Стараюсь придать голосу уверенность, хотя самого гложут сомнения – в моей родной реальности, при тех же условиях, по итогам кровавой месиловки Куропаткин велел армии отступить, опасаясь фланговых охватов и окружения.
Здешний командующий – точь в точь, как его двойник в нашей истории. Очень нерешительный и чересчур осторожный. И присутствие в обоих армиях демонических существ никаких изменений в общий ход событий в этой реальности не вносит.
Правда, в отличии от моего мира, здесь японское наступление задержалось почти на неделю. Неужели, это результат нашего дерзкого рейда по японским тылам?

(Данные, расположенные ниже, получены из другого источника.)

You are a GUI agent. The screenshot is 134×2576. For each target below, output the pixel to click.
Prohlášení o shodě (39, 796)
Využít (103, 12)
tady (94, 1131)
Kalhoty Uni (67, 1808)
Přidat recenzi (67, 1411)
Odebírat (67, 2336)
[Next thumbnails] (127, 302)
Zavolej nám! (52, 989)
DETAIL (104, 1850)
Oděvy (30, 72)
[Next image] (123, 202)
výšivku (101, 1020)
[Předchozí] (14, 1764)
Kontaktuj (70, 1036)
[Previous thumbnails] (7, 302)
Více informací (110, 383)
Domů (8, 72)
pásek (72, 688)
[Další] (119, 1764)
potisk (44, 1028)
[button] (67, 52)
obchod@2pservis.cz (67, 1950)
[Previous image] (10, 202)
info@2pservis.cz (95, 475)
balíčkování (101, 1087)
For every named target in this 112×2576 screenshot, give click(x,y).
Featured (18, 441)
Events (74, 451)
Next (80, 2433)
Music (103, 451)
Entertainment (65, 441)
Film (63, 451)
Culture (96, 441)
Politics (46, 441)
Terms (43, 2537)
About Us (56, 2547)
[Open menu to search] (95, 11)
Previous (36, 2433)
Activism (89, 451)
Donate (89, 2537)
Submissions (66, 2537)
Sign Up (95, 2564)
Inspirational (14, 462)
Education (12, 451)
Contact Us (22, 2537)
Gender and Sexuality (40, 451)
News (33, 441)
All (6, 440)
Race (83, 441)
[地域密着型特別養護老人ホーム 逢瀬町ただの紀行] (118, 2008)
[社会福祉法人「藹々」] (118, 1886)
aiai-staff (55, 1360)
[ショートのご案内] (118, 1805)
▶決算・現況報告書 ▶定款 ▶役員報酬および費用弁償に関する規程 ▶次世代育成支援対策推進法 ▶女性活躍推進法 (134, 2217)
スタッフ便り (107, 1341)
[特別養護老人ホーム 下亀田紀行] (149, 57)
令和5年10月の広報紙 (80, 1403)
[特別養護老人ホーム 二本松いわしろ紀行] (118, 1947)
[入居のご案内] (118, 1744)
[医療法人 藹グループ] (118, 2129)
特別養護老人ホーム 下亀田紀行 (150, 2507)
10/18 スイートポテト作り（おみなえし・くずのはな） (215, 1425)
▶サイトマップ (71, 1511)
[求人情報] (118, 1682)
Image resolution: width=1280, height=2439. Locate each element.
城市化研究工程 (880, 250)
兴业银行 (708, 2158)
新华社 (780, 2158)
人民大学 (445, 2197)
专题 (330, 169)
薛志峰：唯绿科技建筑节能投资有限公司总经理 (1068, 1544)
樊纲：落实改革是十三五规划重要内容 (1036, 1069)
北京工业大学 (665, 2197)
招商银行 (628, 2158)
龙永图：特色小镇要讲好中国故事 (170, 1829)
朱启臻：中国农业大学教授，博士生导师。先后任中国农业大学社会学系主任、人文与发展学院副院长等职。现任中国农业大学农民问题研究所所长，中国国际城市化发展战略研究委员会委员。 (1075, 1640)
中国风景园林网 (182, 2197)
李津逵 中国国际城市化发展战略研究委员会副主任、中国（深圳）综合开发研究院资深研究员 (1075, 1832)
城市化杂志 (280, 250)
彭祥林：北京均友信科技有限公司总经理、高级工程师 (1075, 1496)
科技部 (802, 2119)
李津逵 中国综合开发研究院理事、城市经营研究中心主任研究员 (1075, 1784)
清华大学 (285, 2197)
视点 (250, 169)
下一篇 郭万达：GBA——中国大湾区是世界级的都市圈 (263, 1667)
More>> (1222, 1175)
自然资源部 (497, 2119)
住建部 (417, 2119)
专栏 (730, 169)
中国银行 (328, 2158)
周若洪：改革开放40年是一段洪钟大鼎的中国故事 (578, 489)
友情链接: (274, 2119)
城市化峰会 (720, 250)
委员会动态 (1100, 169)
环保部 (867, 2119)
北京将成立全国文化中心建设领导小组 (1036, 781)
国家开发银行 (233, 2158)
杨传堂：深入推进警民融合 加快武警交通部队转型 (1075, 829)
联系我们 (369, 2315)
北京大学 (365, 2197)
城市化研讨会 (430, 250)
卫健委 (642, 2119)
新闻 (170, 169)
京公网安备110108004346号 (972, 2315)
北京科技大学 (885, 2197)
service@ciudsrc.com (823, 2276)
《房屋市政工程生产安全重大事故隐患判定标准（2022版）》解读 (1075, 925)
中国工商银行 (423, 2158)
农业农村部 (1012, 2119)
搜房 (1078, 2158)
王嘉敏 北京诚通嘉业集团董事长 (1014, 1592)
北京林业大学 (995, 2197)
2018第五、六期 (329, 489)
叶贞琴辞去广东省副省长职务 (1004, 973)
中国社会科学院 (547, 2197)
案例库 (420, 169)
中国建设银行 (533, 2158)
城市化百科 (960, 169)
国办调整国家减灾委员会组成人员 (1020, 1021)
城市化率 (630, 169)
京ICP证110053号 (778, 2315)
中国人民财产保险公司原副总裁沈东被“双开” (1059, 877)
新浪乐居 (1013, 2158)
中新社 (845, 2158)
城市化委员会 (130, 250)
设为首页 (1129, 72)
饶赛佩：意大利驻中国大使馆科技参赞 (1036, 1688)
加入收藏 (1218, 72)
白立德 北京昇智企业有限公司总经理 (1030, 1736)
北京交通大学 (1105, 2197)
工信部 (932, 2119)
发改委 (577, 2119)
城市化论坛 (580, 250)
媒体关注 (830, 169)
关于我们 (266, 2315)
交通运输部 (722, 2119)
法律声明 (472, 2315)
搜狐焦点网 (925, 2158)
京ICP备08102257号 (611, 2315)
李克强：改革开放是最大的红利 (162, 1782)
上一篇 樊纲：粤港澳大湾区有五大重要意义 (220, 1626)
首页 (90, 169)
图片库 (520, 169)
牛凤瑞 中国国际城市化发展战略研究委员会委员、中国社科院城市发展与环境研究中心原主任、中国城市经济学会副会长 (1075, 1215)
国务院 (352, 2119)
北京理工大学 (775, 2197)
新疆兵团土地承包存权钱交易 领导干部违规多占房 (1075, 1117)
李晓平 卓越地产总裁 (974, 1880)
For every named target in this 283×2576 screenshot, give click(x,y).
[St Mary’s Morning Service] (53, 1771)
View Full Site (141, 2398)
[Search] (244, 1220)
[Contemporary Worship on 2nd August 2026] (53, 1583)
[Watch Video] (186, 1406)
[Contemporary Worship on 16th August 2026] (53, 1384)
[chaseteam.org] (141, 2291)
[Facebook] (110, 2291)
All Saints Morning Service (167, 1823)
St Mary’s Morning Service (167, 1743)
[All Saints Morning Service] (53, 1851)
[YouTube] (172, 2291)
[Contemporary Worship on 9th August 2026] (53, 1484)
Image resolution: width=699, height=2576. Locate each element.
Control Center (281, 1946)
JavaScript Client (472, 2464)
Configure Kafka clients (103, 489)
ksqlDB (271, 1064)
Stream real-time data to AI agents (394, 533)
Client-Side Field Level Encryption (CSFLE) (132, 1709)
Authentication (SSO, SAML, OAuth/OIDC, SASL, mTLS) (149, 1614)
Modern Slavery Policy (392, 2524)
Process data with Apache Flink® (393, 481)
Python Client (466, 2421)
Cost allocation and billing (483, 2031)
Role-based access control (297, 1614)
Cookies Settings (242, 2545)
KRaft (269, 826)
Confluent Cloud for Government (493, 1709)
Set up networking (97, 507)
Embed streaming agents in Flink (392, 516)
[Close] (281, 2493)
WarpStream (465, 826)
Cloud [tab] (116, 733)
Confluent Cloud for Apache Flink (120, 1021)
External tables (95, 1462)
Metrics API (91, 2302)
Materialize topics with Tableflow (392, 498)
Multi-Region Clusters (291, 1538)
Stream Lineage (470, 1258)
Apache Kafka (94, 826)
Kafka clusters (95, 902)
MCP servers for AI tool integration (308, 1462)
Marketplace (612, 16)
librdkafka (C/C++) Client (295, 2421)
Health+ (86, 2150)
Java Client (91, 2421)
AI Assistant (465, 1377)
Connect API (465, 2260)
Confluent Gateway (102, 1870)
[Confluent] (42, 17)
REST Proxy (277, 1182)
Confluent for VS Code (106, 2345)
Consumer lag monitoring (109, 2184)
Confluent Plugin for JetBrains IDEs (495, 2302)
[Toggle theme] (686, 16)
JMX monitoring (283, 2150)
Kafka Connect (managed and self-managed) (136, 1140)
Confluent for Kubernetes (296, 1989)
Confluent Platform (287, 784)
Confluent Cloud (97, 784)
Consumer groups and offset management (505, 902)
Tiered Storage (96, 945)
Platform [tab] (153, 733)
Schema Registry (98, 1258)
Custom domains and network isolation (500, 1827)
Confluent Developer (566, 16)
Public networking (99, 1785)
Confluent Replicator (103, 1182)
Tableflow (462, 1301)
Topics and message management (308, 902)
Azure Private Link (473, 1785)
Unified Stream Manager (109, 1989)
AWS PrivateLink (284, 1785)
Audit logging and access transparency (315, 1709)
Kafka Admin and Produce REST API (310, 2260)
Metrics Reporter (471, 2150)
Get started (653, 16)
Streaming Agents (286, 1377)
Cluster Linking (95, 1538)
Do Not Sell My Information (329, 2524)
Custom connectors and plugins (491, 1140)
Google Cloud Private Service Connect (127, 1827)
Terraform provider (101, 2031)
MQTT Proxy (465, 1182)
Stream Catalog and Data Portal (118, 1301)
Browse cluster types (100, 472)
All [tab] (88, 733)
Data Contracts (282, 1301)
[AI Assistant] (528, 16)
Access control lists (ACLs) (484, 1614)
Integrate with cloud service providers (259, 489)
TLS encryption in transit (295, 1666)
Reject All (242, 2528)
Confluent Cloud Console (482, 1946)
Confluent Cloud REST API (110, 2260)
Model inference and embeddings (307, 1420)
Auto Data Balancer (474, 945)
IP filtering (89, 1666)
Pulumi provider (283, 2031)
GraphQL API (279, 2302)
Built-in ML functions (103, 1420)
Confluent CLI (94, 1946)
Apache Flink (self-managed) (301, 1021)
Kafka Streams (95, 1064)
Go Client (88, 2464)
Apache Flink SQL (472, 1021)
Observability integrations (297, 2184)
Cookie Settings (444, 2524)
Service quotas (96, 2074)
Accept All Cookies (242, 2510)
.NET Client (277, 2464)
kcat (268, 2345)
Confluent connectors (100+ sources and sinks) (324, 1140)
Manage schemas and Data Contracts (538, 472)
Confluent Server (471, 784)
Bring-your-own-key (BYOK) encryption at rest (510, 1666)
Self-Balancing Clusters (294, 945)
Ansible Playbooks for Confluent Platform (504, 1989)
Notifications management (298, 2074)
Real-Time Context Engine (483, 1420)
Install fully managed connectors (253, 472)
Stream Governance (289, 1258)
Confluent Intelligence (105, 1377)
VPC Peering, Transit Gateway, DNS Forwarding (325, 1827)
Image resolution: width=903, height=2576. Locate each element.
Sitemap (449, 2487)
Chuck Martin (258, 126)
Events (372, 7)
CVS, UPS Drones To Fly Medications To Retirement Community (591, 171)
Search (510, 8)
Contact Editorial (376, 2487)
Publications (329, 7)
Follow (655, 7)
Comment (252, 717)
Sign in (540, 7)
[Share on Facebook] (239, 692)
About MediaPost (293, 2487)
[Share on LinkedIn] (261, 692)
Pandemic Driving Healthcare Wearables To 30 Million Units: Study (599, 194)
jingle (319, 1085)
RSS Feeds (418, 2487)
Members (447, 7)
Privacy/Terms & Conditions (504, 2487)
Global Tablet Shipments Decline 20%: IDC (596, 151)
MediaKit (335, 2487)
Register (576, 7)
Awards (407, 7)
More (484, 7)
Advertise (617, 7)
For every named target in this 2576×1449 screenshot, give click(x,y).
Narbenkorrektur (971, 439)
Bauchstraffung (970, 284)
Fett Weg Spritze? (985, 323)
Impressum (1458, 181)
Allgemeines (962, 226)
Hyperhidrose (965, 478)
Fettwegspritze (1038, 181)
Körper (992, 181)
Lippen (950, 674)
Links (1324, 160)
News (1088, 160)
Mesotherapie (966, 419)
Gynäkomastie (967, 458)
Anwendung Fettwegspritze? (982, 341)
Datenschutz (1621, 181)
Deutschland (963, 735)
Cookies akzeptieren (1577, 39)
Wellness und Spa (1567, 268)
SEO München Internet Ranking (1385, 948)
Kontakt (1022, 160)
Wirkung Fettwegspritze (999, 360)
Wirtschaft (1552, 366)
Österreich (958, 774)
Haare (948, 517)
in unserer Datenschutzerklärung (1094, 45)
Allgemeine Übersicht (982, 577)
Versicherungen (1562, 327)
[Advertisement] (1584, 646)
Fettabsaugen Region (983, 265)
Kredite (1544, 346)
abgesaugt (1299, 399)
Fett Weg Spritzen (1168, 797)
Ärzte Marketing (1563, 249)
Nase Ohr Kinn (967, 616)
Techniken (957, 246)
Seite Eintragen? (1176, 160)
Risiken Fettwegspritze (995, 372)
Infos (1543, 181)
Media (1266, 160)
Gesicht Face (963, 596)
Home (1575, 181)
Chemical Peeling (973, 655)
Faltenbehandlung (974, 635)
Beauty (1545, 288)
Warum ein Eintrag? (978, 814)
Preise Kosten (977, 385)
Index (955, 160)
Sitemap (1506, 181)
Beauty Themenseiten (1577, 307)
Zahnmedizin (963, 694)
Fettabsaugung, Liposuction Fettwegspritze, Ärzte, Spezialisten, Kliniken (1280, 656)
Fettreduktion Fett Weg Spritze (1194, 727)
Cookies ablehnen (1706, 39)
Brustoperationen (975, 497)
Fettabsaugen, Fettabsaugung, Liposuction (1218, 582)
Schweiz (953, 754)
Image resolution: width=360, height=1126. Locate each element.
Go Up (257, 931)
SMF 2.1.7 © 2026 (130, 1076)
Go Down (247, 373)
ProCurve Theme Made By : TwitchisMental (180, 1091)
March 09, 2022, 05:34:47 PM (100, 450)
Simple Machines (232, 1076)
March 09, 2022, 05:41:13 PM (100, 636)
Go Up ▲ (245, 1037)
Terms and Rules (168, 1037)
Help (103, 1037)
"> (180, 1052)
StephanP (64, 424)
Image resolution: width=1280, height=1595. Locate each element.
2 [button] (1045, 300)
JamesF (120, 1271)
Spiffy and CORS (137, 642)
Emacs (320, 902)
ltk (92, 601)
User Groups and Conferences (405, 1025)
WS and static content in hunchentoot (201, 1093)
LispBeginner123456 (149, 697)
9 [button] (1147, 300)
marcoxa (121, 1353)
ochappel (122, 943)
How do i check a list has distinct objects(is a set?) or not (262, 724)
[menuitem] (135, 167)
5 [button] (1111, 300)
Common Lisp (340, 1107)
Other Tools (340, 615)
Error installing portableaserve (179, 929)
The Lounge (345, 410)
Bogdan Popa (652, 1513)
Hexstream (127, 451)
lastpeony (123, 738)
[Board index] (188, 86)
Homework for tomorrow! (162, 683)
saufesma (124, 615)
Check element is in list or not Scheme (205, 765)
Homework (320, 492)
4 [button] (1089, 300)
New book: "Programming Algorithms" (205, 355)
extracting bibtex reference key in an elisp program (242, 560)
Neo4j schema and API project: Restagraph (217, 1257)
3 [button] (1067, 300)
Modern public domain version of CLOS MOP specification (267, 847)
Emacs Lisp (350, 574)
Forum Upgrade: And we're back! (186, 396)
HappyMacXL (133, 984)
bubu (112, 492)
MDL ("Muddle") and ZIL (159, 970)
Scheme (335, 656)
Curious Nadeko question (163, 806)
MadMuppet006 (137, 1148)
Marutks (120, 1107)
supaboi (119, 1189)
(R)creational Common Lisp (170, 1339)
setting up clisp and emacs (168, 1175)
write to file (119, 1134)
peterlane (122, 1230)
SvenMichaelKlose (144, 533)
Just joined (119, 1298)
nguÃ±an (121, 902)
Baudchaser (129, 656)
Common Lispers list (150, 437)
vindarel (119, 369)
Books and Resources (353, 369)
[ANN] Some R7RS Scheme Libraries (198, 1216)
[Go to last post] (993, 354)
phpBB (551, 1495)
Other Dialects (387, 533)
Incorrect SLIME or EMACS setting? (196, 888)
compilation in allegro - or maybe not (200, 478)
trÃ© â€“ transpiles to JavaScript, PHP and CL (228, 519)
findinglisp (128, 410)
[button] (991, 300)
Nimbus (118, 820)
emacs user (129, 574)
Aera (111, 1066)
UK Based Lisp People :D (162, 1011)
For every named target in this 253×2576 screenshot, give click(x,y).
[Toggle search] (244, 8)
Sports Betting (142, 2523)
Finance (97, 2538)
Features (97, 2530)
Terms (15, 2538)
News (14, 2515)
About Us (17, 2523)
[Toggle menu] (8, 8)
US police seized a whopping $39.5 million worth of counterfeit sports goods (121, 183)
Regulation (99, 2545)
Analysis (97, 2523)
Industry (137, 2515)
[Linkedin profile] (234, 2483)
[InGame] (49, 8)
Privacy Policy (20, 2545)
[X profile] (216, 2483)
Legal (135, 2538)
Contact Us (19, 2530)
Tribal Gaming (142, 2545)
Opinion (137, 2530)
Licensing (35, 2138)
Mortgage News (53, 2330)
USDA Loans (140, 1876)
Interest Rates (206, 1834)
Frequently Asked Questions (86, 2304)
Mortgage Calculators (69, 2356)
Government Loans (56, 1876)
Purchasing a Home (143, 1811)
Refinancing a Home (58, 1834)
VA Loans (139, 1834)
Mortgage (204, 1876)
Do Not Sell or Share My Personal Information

– Соня, прошу вас… Нет, умоляю – не лезть в окопы на передний край, а оставаться на санитарном пункте. Мы постараемся обеспечить доставку раненых к вам.
– А…
Прерываю её:
– А если с одной отважной девушкой с прекрасными волосами что-то случится на переднем крае, кто тогда будет оказывать первую помощь раненым?
Серебрякова фыркает.
– Надо же! А я думала, причина, что эта девушка не безразлична свежеиспечённому ротмистру и герою войны!
Ох и остёр язычок у мадмуазель Серебряковой.
Накрываю её пальцы своей ладонью – это непросто сделать на скаку, но нам нет преград ни на суше, ни на море…
Рука Сони под моими пальцам вздрагивает, меня, словно, пробивает небольшим электрическим разрядом.
И почти сразу грудь колет жаром амулет.
Вскидываю голову. Верчу по сторонам. Всё вроде спокойно, но отчего же не слышно птичьего гомона, который ещё совсем недавно был фоном нашей скачки по лесной дороге?
Б-бах! Б-бах! Сдвоенный выстрел грохнул из густого подлеска с левой стороны дороги.
И тут же толчок в левое плечо, острая боль, а мой конь, храпя и закатывая тёмные вишни глаз, заваливается на бок.
Не успеваю соскочить с седла и теперь лежу в дорожной грязи (о, многострадальный мундир!), безуспешно пытаясь вытащить из-под тела своего скакуна придавленную им правую ногу. Левый рукав набухает кровью. Пытаюсь пошевелить пальцами. Есть, шевелятся. Выходит, нервы и кости не задеты. Свезло.
И самый смак – кобура с револьвером на придавленной части тела.
Соня спрыгивает со своей лошадки и бросается ко мне.
Подлесок трещит ветвями. Из него на дорогу вываливается троица, судя по одеяниям, хунхузов с винтовками в руках. У двоих в руках «арисаки», у одного наша «мосинка». Стволы направлены на нас.
Мелькает мысль, что уж как-то очень вовремя решили пошалить хунхузы на дорогах в наших ближних тылах. В аккурат, под японское наступление подгадали.
Ох, не верю я в такие совпадения!
Откуда в руках берегини взялся блестящий никелированный револьверчик я так и не увидел.
Хлоп! Хлоп!
Один хунхуз валится неподвижным кулём, второй верещит протяжно, держась за простреленный живот – сейчас ему точно не до нас. Успеваю краем сознания отметить, что его верещания вовсе не походит на китайский. Скорее, это – японский.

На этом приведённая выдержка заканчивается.